• What is being asked: Repeat all of the records below with "basket" substituted for every "shopping cart", leaving everything else unchanged.

• Materials provided:
>> Begin
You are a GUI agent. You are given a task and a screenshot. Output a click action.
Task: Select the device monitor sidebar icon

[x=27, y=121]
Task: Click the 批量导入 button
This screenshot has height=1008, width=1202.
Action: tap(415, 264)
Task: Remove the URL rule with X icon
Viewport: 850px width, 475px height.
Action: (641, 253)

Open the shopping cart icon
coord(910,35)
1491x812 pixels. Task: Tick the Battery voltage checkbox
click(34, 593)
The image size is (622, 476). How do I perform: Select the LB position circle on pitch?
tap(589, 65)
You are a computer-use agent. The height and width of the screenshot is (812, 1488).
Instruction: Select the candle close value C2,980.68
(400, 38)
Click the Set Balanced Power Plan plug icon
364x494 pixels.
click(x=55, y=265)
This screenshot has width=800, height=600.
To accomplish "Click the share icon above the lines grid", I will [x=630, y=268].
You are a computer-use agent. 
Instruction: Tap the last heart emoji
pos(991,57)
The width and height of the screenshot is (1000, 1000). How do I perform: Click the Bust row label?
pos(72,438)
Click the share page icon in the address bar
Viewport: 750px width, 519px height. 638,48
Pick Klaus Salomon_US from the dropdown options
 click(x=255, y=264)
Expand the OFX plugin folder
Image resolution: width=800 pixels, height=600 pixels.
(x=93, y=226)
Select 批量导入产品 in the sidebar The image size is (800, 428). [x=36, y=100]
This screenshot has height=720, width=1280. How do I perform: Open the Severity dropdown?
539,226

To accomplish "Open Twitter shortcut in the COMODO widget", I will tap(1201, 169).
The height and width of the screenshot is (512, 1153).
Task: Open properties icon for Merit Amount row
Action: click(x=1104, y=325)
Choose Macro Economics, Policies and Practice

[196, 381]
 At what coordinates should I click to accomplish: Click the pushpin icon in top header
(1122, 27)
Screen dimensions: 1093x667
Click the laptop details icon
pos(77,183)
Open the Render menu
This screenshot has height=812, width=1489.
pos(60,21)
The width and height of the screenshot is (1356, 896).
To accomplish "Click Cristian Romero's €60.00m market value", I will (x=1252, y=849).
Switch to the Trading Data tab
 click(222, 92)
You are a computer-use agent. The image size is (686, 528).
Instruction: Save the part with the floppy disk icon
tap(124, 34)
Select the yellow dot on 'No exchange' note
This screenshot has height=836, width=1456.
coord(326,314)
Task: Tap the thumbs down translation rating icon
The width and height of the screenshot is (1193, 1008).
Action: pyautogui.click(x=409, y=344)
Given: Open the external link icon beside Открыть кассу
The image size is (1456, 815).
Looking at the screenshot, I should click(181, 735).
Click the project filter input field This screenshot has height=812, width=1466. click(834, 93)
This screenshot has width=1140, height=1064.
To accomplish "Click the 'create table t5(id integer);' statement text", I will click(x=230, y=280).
>> End
• Response to the task:
You are a GUI agent. You are given a task and a screenshot. Output a click action.
Task: Select the device monitor sidebar icon

[x=27, y=121]
Task: Click the 批量导入 button
This screenshot has height=1008, width=1202.
Action: tap(415, 264)
Task: Remove the URL rule with X icon
Viewport: 850px width, 475px height.
Action: (641, 253)

Open the basket icon
coord(910,35)
1491x812 pixels. Task: Tick the Battery voltage checkbox
click(34, 593)
The image size is (622, 476). How do I perform: Select the LB position circle on pitch?
tap(589, 65)
You are a computer-use agent. The height and width of the screenshot is (812, 1488).
Instruction: Select the candle close value C2,980.68
(400, 38)
Click the Set Balanced Power Plan plug icon
364x494 pixels.
click(x=55, y=265)
This screenshot has width=800, height=600.
To accomplish "Click the share icon above the lines grid", I will [x=630, y=268].
You are a computer-use agent. 
Instruction: Tap the last heart emoji
pos(991,57)
The width and height of the screenshot is (1000, 1000). How do I perform: Click the Bust row label?
pos(72,438)
Click the share page icon in the address bar
Viewport: 750px width, 519px height. 638,48
Pick Klaus Salomon_US from the dropdown options
 click(x=255, y=264)
Expand the OFX plugin folder
Image resolution: width=800 pixels, height=600 pixels.
(x=93, y=226)
Select 批量导入产品 in the sidebar The image size is (800, 428). [x=36, y=100]
This screenshot has height=720, width=1280. How do I perform: Open the Severity dropdown?
539,226

To accomplish "Open Twitter shortcut in the COMODO widget", I will tap(1201, 169).
The height and width of the screenshot is (512, 1153).
Task: Open properties icon for Merit Amount row
Action: click(x=1104, y=325)
Choose Macro Economics, Policies and Practice

[196, 381]
 At what coordinates should I click to accomplish: Click the pushpin icon in top header
(1122, 27)
Screen dimensions: 1093x667
Click the laptop details icon
pos(77,183)
Open the Render menu
This screenshot has height=812, width=1489.
pos(60,21)
The width and height of the screenshot is (1356, 896).
To accomplish "Click Cristian Romero's €60.00m market value", I will (x=1252, y=849).
Switch to the Trading Data tab
 click(222, 92)
You are a computer-use agent. The image size is (686, 528).
Instruction: Save the part with the floppy disk icon
tap(124, 34)
Select the yellow dot on 'No exchange' note
This screenshot has height=836, width=1456.
coord(326,314)
Task: Tap the thumbs down translation rating icon
The width and height of the screenshot is (1193, 1008).
Action: pyautogui.click(x=409, y=344)
Given: Open the external link icon beside Открыть кассу
The image size is (1456, 815).
Looking at the screenshot, I should click(181, 735).
Click the project filter input field This screenshot has height=812, width=1466. click(834, 93)
This screenshot has width=1140, height=1064.
To accomplish "Click the 'create table t5(id integer);' statement text", I will click(x=230, y=280).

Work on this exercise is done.